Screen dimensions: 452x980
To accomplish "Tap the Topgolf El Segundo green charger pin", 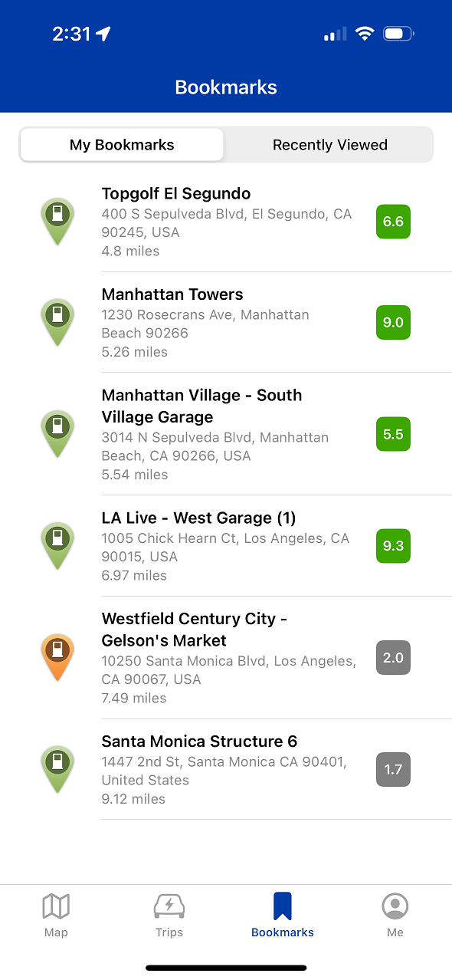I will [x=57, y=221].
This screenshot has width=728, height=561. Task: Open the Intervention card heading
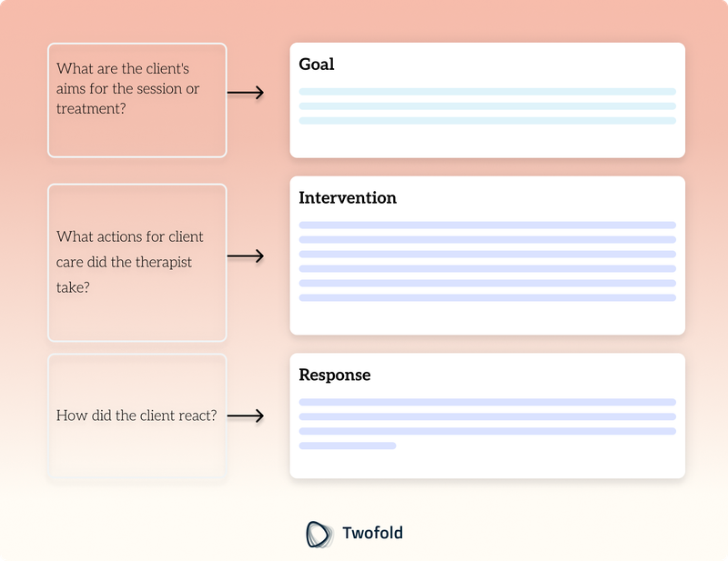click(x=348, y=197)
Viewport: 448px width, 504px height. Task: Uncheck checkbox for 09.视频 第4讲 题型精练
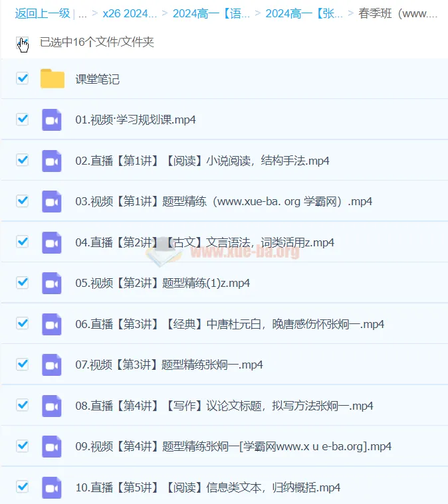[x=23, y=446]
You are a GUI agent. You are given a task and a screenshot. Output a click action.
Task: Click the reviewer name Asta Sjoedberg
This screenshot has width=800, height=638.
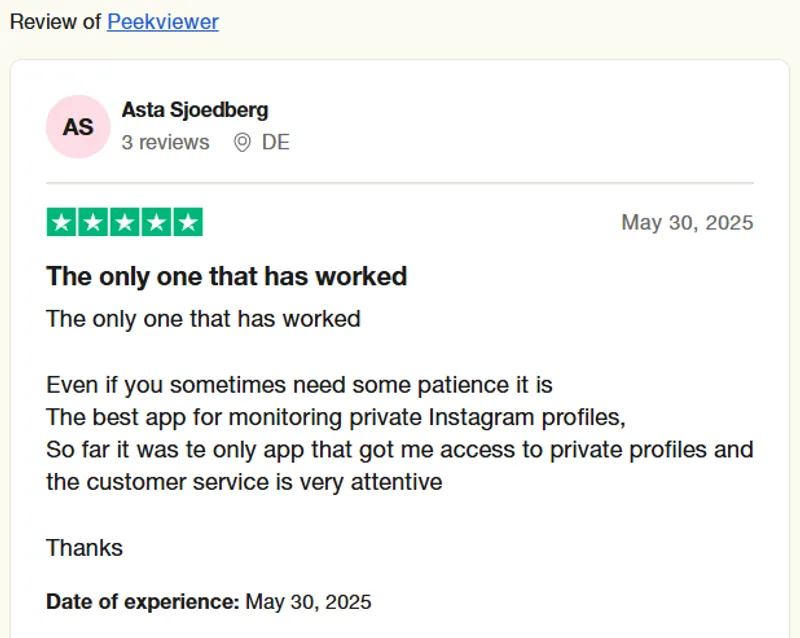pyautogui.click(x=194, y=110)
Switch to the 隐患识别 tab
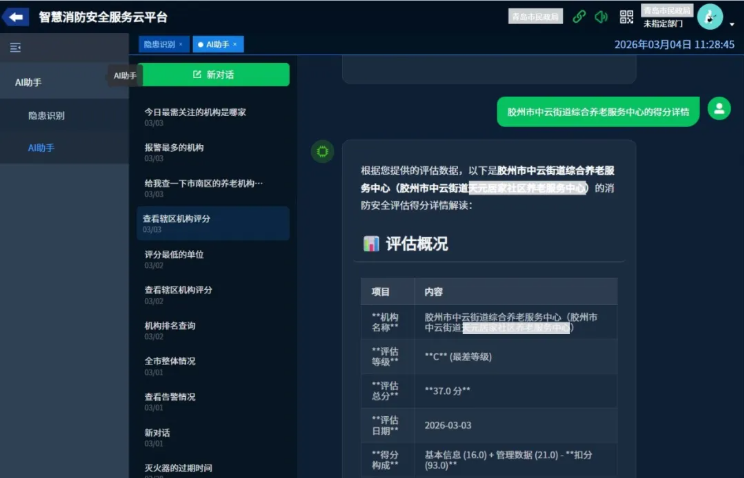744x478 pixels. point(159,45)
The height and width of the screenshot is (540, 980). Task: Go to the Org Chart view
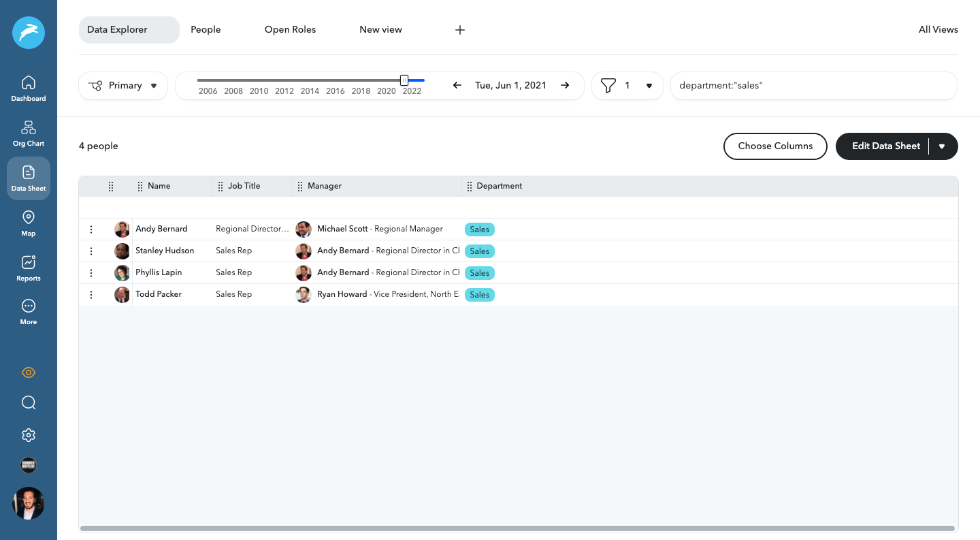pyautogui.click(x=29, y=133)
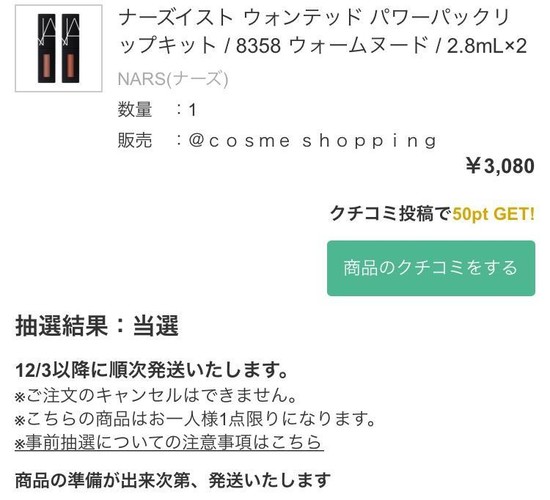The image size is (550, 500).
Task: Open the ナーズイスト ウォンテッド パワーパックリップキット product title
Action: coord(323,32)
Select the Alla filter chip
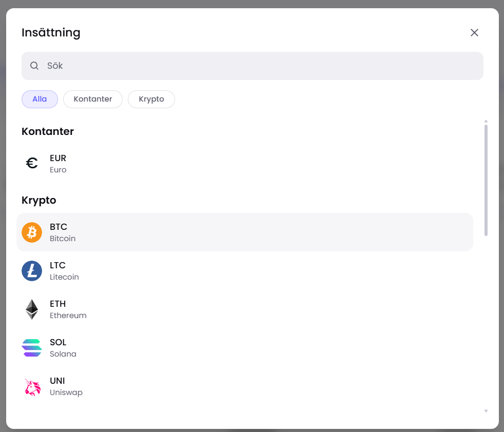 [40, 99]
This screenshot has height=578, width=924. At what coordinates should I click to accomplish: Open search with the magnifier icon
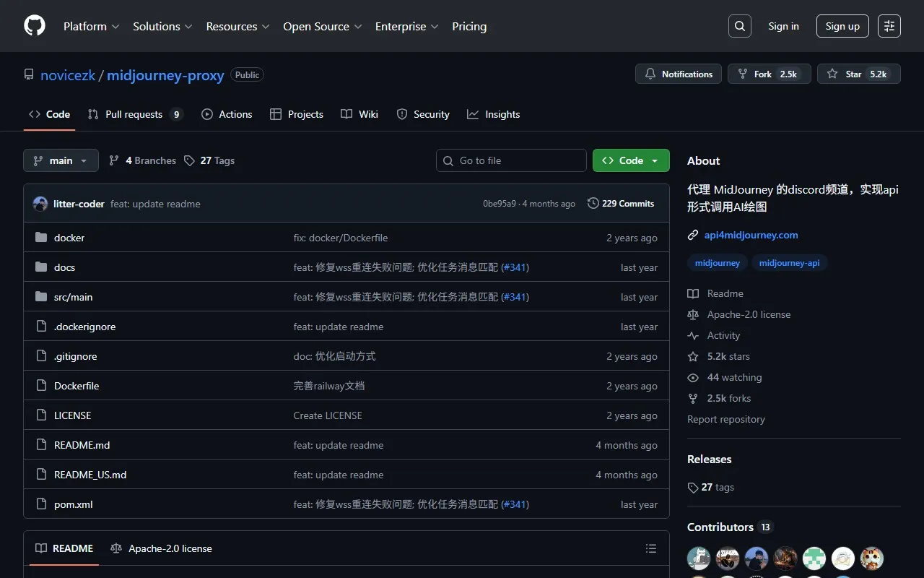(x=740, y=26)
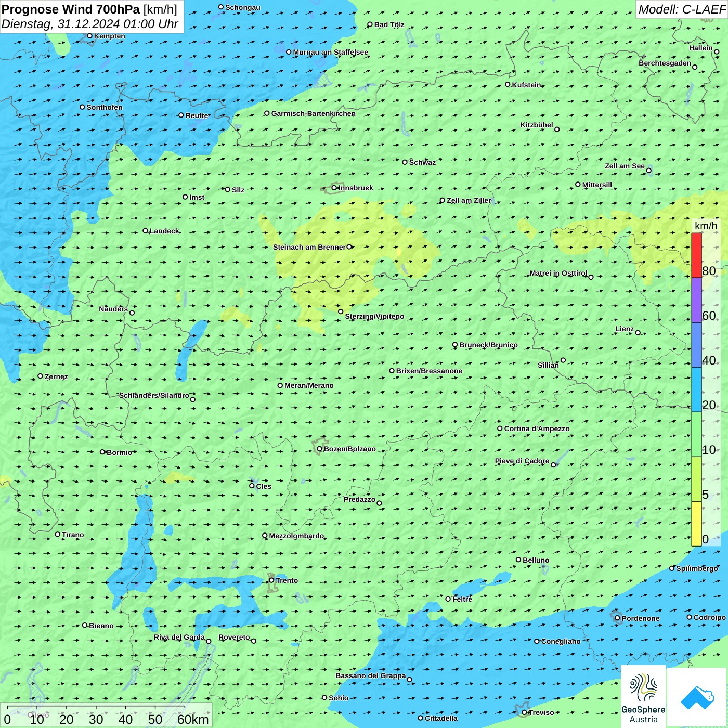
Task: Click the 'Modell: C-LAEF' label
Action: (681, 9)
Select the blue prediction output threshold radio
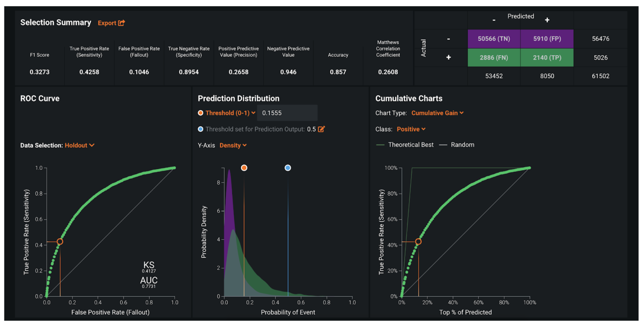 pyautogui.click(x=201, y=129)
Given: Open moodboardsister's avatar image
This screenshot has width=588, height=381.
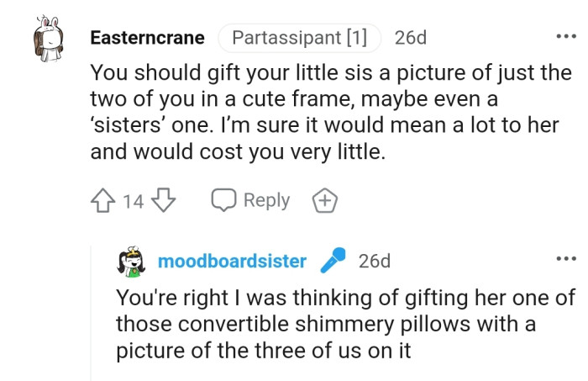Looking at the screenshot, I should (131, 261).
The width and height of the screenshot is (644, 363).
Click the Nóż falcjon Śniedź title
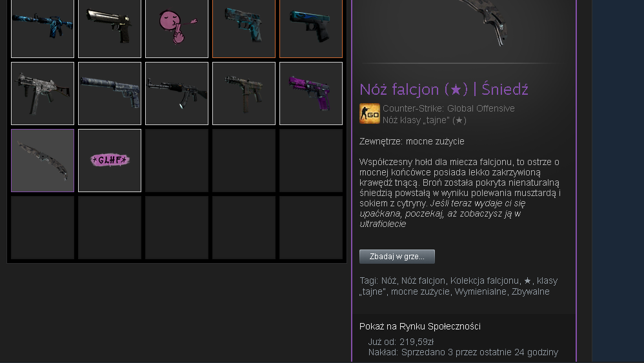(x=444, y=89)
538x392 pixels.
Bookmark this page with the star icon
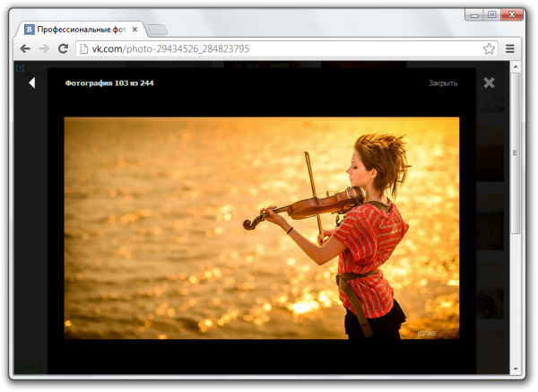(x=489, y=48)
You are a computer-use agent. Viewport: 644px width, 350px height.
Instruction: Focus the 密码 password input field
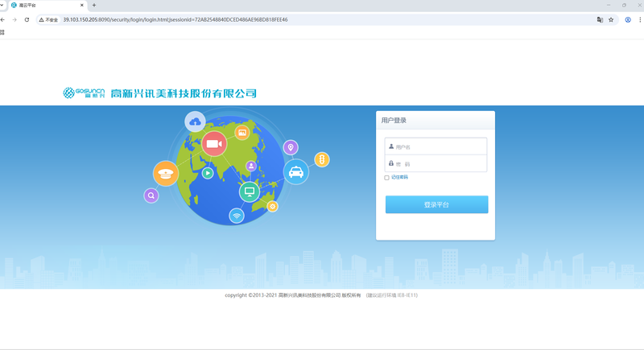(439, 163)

=-=-=

## What is being asked:
Your answer should be the lines from the line containing "Click the Nóż falcjon Śniedź title" through the end of the listing above, output exactly and alone, without the pictures.

## Response:
Click the Nóż falcjon Śniedź title
(x=444, y=89)
538x392 pixels.
Bookmark this page with the star icon
(x=489, y=48)
You are a computer-use agent. Viewport: 644px width, 350px height.
Instruction: Focus the 密码 password input field
(439, 163)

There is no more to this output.